Meloni,integrazione balcani occidentali in Ue fondamentale

Ue non deve essere un club dove si decide chi è o non è europeo

Giorgia Meloni rimarca la straordinaria accoglienza ricevuta a a Belgrado: "ci ha molto colpito e sono certa che da questa mia prima visita possano ulteriormente rafforzarsi i rapporti con la Serbia, afferma nel corso di un punto stampa con il presidente Vucic al termine della prima parte degli incontri politici. "Quella a Belgrado è una visita programmata da tempo in un quadro di relazioni molto importanti. C'e' già molta Italia in Serbia ma si può fare di piu. Belgrado è citta in cui hanno aperto uffici aziende italiane importanti e ciò dimostra che c'è interesse del mondo imprenditoriale italiano a sviluppare rapporti con la Serbia", prosegue. La premier italiana continua facendo riferimento alle molte sfide che le crisi comportano: tra queste quelle della transizione energetica e dell'innovazione, temi su cui Italia e Serbia possono lavorare insieme con leader che si capiscono facilmente tra di loro". Un ragionamento che porta a confermare la rilevanza strategica che l'Italia attribuisce alla Serbia, tanto da farla diventare tra i principali sostenitori del processo di allargamento e di riunificazione dell'Europa: Unione che non deve essere un club dove si decide chi è europeo e chi non lo è", rimarca Meloni che chiede un processo serio e veloce da parte dell'Ue per garantire questa riunificazione. "Vucic può contare sul sostegno dell'Italia. L'integrazione dei balcani occidentali nell'Unione è fondamentale, la Serbia continuerà ad avere un approccio costruttivo nel dialogo con il Kosovo. Ma sono tanti altri i temi su cui si può collaborare tra persone pragmatiche e serie.

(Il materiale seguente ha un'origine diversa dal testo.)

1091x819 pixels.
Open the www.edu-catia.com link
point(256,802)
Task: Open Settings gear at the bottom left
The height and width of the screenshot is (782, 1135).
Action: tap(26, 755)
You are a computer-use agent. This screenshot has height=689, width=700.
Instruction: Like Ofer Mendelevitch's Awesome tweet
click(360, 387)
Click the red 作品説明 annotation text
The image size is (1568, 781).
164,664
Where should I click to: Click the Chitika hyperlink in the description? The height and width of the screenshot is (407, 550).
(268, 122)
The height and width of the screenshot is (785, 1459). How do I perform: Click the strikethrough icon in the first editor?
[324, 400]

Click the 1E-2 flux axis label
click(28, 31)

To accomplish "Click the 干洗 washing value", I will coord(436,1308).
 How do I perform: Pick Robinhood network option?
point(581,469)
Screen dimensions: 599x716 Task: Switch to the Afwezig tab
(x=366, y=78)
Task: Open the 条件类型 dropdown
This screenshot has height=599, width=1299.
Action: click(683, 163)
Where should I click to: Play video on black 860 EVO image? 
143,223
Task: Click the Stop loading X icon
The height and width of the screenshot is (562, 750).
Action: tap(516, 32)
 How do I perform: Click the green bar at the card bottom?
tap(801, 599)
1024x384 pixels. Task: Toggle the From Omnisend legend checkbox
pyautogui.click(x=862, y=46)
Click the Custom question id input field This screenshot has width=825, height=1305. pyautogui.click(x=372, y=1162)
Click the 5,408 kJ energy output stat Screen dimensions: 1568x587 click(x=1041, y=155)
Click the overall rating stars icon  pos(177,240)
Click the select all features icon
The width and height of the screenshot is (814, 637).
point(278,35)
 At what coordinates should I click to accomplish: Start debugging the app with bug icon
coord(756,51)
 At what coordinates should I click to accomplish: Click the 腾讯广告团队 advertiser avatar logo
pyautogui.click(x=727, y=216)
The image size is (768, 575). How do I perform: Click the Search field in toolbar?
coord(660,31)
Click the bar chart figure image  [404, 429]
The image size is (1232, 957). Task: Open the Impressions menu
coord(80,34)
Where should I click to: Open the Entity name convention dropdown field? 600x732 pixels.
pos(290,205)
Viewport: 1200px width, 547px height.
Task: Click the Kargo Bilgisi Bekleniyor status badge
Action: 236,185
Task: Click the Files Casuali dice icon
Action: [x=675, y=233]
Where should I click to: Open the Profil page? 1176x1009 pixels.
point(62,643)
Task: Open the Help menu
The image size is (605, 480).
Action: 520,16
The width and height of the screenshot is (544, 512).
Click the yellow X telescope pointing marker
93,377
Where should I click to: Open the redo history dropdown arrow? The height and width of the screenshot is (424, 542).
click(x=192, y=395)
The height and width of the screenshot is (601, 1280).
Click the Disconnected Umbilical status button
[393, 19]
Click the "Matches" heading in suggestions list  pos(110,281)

La premier ha tra l'altro fatto riferimento al contrasto ai flussi illegali della migrazione irregolare sulla rotta balcanica e sottolineato che in questo ambito le "nostre energie devono concentrarsi sulla dimensione esterna del problema per affrontarlo prima che arrivi in Europa". Tra gli altri temi nei colloqui tra i due leader,il sostegno all'Ucraina e la crisi in Medio Oriente, con l'obiettivo di bloccare l'escalation del conflitto".